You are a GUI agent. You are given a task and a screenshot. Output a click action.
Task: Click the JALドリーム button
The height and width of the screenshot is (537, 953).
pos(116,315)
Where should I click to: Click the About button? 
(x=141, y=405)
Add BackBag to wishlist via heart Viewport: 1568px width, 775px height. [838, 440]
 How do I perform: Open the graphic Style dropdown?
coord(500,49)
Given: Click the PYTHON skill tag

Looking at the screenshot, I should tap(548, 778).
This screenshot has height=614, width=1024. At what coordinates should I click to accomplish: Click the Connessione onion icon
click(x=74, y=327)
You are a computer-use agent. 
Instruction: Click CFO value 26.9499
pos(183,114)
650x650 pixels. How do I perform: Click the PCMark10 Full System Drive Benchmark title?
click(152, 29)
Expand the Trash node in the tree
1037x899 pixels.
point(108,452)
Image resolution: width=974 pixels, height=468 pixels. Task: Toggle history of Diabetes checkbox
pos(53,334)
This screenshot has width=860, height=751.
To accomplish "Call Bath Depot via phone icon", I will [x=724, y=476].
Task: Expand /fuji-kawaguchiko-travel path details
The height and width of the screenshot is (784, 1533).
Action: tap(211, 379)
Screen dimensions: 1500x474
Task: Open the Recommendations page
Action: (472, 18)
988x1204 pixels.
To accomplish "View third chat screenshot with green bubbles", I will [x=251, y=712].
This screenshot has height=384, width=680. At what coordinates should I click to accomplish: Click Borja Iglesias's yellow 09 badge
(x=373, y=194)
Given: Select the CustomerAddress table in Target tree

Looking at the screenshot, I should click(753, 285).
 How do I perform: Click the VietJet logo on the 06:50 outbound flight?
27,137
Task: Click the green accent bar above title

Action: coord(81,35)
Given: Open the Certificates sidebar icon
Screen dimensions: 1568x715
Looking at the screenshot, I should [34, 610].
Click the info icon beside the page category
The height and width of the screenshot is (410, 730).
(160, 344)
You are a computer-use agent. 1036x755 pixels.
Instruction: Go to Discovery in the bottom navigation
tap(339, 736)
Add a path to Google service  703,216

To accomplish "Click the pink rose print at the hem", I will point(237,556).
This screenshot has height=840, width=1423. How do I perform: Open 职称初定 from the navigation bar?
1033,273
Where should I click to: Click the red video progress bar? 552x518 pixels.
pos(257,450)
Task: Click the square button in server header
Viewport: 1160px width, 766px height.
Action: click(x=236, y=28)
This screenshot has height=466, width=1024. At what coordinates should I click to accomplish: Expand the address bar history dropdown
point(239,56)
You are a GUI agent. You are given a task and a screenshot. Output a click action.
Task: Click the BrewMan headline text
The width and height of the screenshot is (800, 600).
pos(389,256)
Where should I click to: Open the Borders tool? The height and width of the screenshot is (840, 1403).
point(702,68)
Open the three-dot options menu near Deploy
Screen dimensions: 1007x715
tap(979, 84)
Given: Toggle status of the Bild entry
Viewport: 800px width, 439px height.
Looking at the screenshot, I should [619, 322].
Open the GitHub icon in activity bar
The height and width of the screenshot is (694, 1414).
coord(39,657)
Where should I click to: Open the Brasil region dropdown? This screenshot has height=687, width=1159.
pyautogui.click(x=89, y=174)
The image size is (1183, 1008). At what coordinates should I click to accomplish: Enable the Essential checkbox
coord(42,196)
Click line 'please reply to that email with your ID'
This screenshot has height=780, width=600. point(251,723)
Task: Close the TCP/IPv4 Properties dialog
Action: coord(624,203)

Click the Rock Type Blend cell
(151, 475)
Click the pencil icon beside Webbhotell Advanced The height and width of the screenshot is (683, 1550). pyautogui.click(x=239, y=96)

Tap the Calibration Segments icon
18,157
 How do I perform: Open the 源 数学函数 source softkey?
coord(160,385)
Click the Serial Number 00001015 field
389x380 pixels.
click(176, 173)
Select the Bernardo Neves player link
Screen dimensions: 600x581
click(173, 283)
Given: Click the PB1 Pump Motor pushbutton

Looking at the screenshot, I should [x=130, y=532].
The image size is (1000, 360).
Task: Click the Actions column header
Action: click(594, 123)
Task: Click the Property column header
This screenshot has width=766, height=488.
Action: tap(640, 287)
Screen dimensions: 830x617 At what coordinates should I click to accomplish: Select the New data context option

◆ ◆ ◆

* **What the task asks**: Would you restate the records word for word?

* **Result of the exercise**:
You are a GUI agent. You are given a task and a screenshot. Output a click action.
Task: Click the JALドリーム button
The height and width of the screenshot is (537, 953).
pos(116,315)
Where should I click to: Click the About button? 
(x=141, y=405)
Add BackBag to wishlist via heart Viewport: 1568px width, 775px height. [838, 440]
 How do I perform: Open the graphic Style dropdown?
coord(500,49)
Given: Click the PYTHON skill tag

Looking at the screenshot, I should tap(548, 778).
This screenshot has height=614, width=1024. At what coordinates should I click to accomplish: Click the Connessione onion icon
click(x=74, y=327)
You are a computer-use agent. 
Instruction: Click CFO value 26.9499
pos(183,114)
650x650 pixels. How do I perform: Click the PCMark10 Full System Drive Benchmark title?
click(152, 29)
Expand the Trash node in the tree
1037x899 pixels.
point(108,452)
Image resolution: width=974 pixels, height=468 pixels. Task: Toggle history of Diabetes checkbox
pos(53,334)
This screenshot has width=860, height=751.
To accomplish "Call Bath Depot via phone icon", I will [x=724, y=476].
Task: Expand /fuji-kawaguchiko-travel path details
The height and width of the screenshot is (784, 1533).
Action: tap(211, 379)
Screen dimensions: 1500x474
Task: Open the Recommendations page
Action: (472, 18)
988x1204 pixels.
To accomplish "View third chat screenshot with green bubbles", I will [x=251, y=712].
This screenshot has height=384, width=680. At what coordinates should I click to accomplish: Click Borja Iglesias's yellow 09 badge
(x=373, y=194)
Given: Select the CustomerAddress table in Target tree

Looking at the screenshot, I should click(753, 285).
 How do I perform: Click the VietJet logo on the 06:50 outbound flight?
27,137
Task: Click the green accent bar above title

Action: coord(81,35)
Given: Open the Certificates sidebar icon
Screen dimensions: 1568x715
Looking at the screenshot, I should [34, 610].
Click the info icon beside the page category
The height and width of the screenshot is (410, 730).
(160, 344)
You are a computer-use agent. 1036x755 pixels.
Instruction: Go to Discovery in the bottom navigation
tap(339, 736)
Add a path to Google service  703,216

To accomplish "Click the pink rose print at the hem", I will point(237,556).
This screenshot has height=840, width=1423. How do I perform: Open 职称初定 from the navigation bar?
1033,273
Where should I click to: Click the red video progress bar? 552x518 pixels.
pos(257,450)
Task: Click the square button in server header
Viewport: 1160px width, 766px height.
Action: click(x=236, y=28)
This screenshot has height=466, width=1024. At what coordinates should I click to accomplish: Expand the address bar history dropdown
point(239,56)
You are a GUI agent. You are given a task and a screenshot. Output a click action.
Task: Click the BrewMan headline text
The width and height of the screenshot is (800, 600).
pos(389,256)
Where should I click to: Open the Borders tool? The height and width of the screenshot is (840, 1403).
point(702,68)
Open the three-dot options menu near Deploy
Screen dimensions: 1007x715
tap(979, 84)
Given: Toggle status of the Bild entry
Viewport: 800px width, 439px height.
Looking at the screenshot, I should [619, 322].
Open the GitHub icon in activity bar
The height and width of the screenshot is (694, 1414).
coord(39,657)
Where should I click to: Open the Brasil region dropdown? This screenshot has height=687, width=1159.
pyautogui.click(x=89, y=174)
The image size is (1183, 1008). At what coordinates should I click to accomplish: Enable the Essential checkbox
coord(42,196)
Click line 'please reply to that email with your ID'
This screenshot has height=780, width=600. point(251,723)
Task: Close the TCP/IPv4 Properties dialog
Action: coord(624,203)

Click the Rock Type Blend cell
(151, 475)
Click the pencil icon beside Webbhotell Advanced The height and width of the screenshot is (683, 1550). pyautogui.click(x=239, y=96)

Tap the Calibration Segments icon
18,157
 How do I perform: Open the 源 数学函数 source softkey?
coord(160,385)
Click the Serial Number 00001015 field
389x380 pixels.
click(176, 173)
Select the Bernardo Neves player link
Screen dimensions: 600x581
click(173, 283)
Given: Click the PB1 Pump Motor pushbutton

Looking at the screenshot, I should [x=130, y=532].
The image size is (1000, 360).
Task: Click the Actions column header
Action: click(594, 123)
Task: Click the Property column header
This screenshot has width=766, height=488.
Action: tap(640, 287)
Screen dimensions: 830x617 At what coordinates should I click to accomplish: Select the New data context option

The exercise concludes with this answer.